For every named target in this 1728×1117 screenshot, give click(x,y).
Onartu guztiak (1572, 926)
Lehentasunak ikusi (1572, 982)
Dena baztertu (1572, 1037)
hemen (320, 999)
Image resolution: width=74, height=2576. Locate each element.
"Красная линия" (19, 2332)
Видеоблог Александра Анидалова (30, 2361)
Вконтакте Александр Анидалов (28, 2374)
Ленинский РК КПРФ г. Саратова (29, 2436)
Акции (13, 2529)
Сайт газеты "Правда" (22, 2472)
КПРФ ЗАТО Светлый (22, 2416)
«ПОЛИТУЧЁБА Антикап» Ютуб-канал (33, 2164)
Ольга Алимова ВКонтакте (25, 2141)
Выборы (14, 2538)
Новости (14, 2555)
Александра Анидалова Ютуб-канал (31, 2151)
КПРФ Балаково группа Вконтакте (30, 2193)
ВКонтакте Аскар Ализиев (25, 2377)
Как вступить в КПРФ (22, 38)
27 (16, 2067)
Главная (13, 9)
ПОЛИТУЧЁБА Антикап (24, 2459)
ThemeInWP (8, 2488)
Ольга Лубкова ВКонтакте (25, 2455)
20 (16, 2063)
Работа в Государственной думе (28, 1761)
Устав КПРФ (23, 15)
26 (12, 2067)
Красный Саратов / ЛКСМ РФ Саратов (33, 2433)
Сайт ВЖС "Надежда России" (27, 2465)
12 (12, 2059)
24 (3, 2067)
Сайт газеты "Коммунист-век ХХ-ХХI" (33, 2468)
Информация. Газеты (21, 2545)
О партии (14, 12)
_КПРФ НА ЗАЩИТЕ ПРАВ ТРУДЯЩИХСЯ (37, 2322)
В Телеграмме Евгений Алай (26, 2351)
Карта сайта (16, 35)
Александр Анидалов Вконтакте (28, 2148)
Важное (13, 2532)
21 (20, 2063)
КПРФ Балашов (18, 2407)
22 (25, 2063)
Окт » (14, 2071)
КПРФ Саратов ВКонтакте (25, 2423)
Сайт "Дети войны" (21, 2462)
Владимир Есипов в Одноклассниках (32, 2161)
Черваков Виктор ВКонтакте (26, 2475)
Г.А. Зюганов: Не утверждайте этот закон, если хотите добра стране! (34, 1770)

--------------------

== WORK REQUEST ==
Output nothing but the lines from the one containing "24 (3, 2067)" through the last line of the data, exactly as they stand.

== EXERCISE RESULT ==
24 (3, 2067)
Сайт газеты "Коммунист-век ХХ-ХХI" (33, 2468)
Информация. Газеты (21, 2545)
О партии (14, 12)
_КПРФ НА ЗАЩИТЕ ПРАВ ТРУДЯЩИХСЯ (37, 2322)
В Телеграмме Евгений Алай (26, 2351)
Карта сайта (16, 35)
Александр Анидалов Вконтакте (28, 2148)
Важное (13, 2532)
21 (20, 2063)
КПРФ Балашов (18, 2407)
22 (25, 2063)
Окт » (14, 2071)
КПРФ Саратов ВКонтакте (25, 2423)
Сайт "Дети войны" (21, 2462)
Владимир Есипов в Одноклассниках (32, 2161)
Черваков Виктор ВКонтакте (26, 2475)
Г.А. Зюганов: Не утверждайте этот закон, если хотите добра стране! (34, 1770)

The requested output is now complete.